• **DATA**
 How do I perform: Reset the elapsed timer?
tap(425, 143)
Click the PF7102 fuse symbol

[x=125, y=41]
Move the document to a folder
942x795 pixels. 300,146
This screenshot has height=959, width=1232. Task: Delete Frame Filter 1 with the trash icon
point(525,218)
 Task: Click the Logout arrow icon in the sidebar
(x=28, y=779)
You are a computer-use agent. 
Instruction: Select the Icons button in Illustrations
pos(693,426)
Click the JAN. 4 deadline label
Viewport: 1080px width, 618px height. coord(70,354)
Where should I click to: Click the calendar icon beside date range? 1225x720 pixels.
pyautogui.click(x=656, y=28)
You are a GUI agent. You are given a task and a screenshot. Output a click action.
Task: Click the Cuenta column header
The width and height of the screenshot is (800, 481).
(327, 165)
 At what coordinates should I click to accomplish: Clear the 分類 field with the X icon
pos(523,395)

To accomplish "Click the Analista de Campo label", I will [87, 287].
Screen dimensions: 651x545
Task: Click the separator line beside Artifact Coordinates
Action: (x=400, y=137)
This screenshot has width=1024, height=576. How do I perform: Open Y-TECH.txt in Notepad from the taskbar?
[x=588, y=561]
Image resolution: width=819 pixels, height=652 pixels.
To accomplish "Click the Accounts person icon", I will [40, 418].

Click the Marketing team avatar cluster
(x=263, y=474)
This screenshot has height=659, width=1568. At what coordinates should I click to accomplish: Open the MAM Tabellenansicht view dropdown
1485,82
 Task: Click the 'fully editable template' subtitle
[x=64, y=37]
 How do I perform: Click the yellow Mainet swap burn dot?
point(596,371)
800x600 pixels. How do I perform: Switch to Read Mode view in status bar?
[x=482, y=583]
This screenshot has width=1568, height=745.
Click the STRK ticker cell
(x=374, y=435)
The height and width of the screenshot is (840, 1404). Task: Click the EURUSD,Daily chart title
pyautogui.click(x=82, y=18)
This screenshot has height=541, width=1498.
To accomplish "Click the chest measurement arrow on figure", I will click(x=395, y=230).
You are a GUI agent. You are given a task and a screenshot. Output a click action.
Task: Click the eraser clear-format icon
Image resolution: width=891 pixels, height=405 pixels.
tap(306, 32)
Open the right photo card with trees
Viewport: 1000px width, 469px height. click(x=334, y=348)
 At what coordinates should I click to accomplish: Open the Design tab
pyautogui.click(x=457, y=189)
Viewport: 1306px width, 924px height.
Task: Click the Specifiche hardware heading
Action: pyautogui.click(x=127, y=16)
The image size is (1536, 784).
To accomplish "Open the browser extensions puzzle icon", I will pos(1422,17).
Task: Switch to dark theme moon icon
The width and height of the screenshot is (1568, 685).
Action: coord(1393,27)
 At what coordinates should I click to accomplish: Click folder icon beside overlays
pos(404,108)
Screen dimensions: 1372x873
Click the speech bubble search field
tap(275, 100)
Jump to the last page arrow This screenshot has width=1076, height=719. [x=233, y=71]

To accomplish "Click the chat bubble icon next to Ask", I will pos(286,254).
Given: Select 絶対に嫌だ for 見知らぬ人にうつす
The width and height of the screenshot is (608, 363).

• **YOUR TASK**
Rewrite the items from the very start through the line containing "will click(x=395, y=230).", swapping "trash" for "bin" and keeping everything else the same.

• **RESPONSE**
 How do I perform: Reset the elapsed timer?
tap(425, 143)
Click the PF7102 fuse symbol

[x=125, y=41]
Move the document to a folder
942x795 pixels. 300,146
This screenshot has height=959, width=1232. Task: Delete Frame Filter 1 with the bin icon
point(525,218)
 Task: Click the Logout arrow icon in the sidebar
(x=28, y=779)
You are a computer-use agent. 
Instruction: Select the Icons button in Illustrations
pos(693,426)
Click the JAN. 4 deadline label
Viewport: 1080px width, 618px height. coord(70,354)
Where should I click to: Click the calendar icon beside date range? 1225x720 pixels.
pyautogui.click(x=656, y=28)
You are a GUI agent. You are given a task and a screenshot. Output a click action.
Task: Click the Cuenta column header
The width and height of the screenshot is (800, 481).
(327, 165)
 At what coordinates should I click to accomplish: Clear the 分類 field with the X icon
pos(523,395)

To accomplish "Click the Analista de Campo label", I will [87, 287].
Screen dimensions: 651x545
Task: Click the separator line beside Artifact Coordinates
Action: (x=400, y=137)
This screenshot has width=1024, height=576. How do I perform: Open Y-TECH.txt in Notepad from the taskbar?
[x=588, y=561]
Image resolution: width=819 pixels, height=652 pixels.
To accomplish "Click the Accounts person icon", I will [40, 418].

Click the Marketing team avatar cluster
(x=263, y=474)
This screenshot has height=659, width=1568. At what coordinates should I click to accomplish: Open the MAM Tabellenansicht view dropdown
1485,82
 Task: Click the 'fully editable template' subtitle
[x=64, y=37]
 How do I perform: Click the yellow Mainet swap burn dot?
point(596,371)
800x600 pixels. How do I perform: Switch to Read Mode view in status bar?
[x=482, y=583]
This screenshot has width=1568, height=745.
Click the STRK ticker cell
(x=374, y=435)
The height and width of the screenshot is (840, 1404). Task: Click the EURUSD,Daily chart title
pyautogui.click(x=82, y=18)
This screenshot has height=541, width=1498.
To accomplish "Click the chest measurement arrow on figure", I will click(x=395, y=230).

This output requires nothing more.